Friday, August 29, 2008 - 3:37PM EST

Treatment Options for Abdominal Aortic Aneurysm

Surveillance vs. Repair for Abdominal Aortic Aneurysm

The Joint Council of the American Association of Vascular Surgeons (JCAAVS) recommends that for the "average" person with a small aneurysm, when the size of the aneurysm reaches 4.5 - 5.5 cm (or 4.5 - 5.0 cm. for women), the decision regarding elective surgery is dependent on patient preference. Studies have repeatedly shown that the long term results of early surgery are equivalent to those of surveillance and later surgery. Thus the patient must decide whether early surgery will improve their quality of life or whether they are committed to adhering to regularly scheduled appointments for ongoing observation of aneurysm diameter.

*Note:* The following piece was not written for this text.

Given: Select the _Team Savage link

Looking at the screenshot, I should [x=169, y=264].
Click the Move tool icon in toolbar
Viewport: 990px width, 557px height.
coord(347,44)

Although in the ADAM and USAT studies approximately 60% of the patients in the surveillance group had to undergo AAA repair within 5 years, their mortality rates were not significantly different than those of the group that opted for early repair. However, it is clear from the studies that ongoing, consistent surveillance is crucial in order to prevent rupture due to rapid expansion and to minimize symptoms.

Ultrasound scanning is the standard for current clinical management of ongoing surveillance of aneurysm size for patients with an abdominal aortic aneurysm. Based on the outcomes of the ADAM and USAT studies, the following guidelines have been generally adapted:

  • Elective surgical repair of AAA is recommended for AAA associated with symptoms, rapid growth, or size equal to or larger than 5.5 centimeters.

  • For small AAAs (less than 5.5 centimeters), surveillance by abdominal ultrasound scanning is a safe option with recommended surveillance intervals (for the average AAA) as follows:

    • 4.0 to 4.9 centimeters: every 6 months
    • 5.0 to 5.4 centimeters: every 3 months

Intervals for ongoing assessment of an abdominal aortic aneurysm may vary according to the particular circumstances of an individual.

Non-compliance is a significant problem for those patients who choose surveillance of their aneurysm since they usually do not feel ill and, therefore, tend to minimize the need for strict adherence for regularly scheduled evaluation.

If other factors are present, (e.g. hypertension, chronic obstructive pulmonary disease - COPD, a family history of aneurysm) the advantages and disadvantages of surveillance vs. early intervention must be carefully weighed. For these individuals who are at higher risk of rupture, some clinicians feel that 5.5 cm. is too high a threshold for intervention.